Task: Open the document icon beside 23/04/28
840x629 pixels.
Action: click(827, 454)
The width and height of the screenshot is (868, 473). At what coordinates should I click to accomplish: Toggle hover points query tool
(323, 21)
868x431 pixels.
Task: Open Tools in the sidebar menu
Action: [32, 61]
——
## EXERCISE
I'd like the records returned exactly as they were written, please.

## YOUR SOLUTION
Task: Open the document icon beside 23/04/28
840x629 pixels.
Action: click(827, 454)
The width and height of the screenshot is (868, 473). At what coordinates should I click to accomplish: Toggle hover points query tool
(323, 21)
868x431 pixels.
Task: Open Tools in the sidebar menu
Action: [32, 61]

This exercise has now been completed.